Algeria set to ditch their three-man defence

June 10, 2010

Possible 4-4-2 shape

Algeria were one of the more tactically-interesting sides at this year’s Africa Cup of Nations, switching between three separate formations, including a three- and four-man defence throughout the competition.

Their first-choice system was a 3-4-1-2 against Malawi, which saw them suffer a shock 3-0 defeat and was notable mostly for the lack of pressure upon the opposition wide players (and awful goalkeeping). Unsurprisingly, it was ditched straight away, and is unlikely to be revived for this tournament.

They spent the rest of the tournament playing either a 3-4-2-1 or 4-2-3-1. The 3-4-2-1 helped retain possession in the midfield but allowed the opposition full-backs too much time on the ball. It eventually crumbled in a 4-0 defeat against Egpyt, but the system was not particularly at fault – it was rather the three red cards that was the primary reason for that. When 11 v 11, it remained 0-0.

The 3-4-2-1 means more players playing in a role that suits them best, but the loss of Mourad Meghni through injury deprives Algeria of probably their best player, and they lack others who have the technical qualities to be a trequartista. They now look like moving to a fairly standard 4-4-2.

The first XI

Firstly, it must be mentioned that goalkeeper Faouzi Chaouchi looks very, very dodgy. You have to perform quite atrociously to stand out as being a bad goalkeeper at the Africa Cup of Nations, but Chaouchi gave away awful goals and got a crazy red card against Egypt, whilst looking shaky on crosses and nervous when the ball was passed back to him. He was the hero in the playoff with some excellent saves, but putting him under pressure early on is surely a clear way to trouble Algeria.
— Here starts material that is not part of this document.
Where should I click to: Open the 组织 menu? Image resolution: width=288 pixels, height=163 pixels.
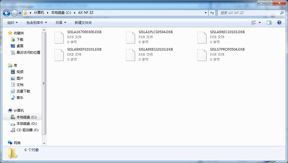12,22
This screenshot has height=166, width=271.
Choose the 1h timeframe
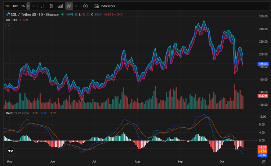(x=23, y=6)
The back four are fairly easy to predict – two physical¬†centre-backs in Madjid Bougherra and Rafik Halliche, and two full-backs who like to get forward, particularly Nadir Belhadj on the left (he’d probably prefer a wing-back role).
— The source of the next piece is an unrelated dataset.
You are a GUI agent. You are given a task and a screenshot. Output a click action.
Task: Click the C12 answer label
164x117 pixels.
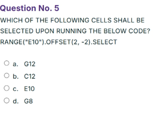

Two from Hassan Yebda, Mehdi Lacen and Yazid Mansouri will be the midfield duo, all fairly simple defensive-minded midfielders. Ahead of those two, the situation is unclear.

Karim Matmour is a decent player and will start on the right. Ziani could play as a central playmaker but now looks like returning to the left in a 4-4-2. In the final pre-tournament friendly,¬†Rabah Saadane selected Rafik Dejabbour (nominally a striker) in addition to the usual lone forward, Abdelkader Ghezzal. He has occasionally troubled Serie A defenders this season but is basically a goalscorer, albeit one who doesn’t score a great number of goals.

An alternative upfront is 35-year-old Rafik Saifi, a rarity in the squad both for being born in Algeria, and for being a very good technical player. He would play slightly behind the front man in a 4-4-1-1, but his fitness levels have been questioned, and so a starting place seems unlikely.

If the 4-4-2 is used, with Ziani on the left, then allowing him to drift into the centre is key to making Algeria creative, and this will also allow Belhadj forward on the overlap.


Algeria are a reasonably attractive side – they look to counter-attack with numbers and the midfield is filled with decent ball-players, but it’s hard to make a case for why they will spring an upset; they don’t have a particular strength in any area of the field, they are tactically interesting rather than tactically brilliant, they don’t look like scoring many and their goalkeeper always looks like conceding.

Like many of the weaker sides in the competition, they probably won’t be as incompetent as some are suggesting, but progression to the second round would be a big surprise.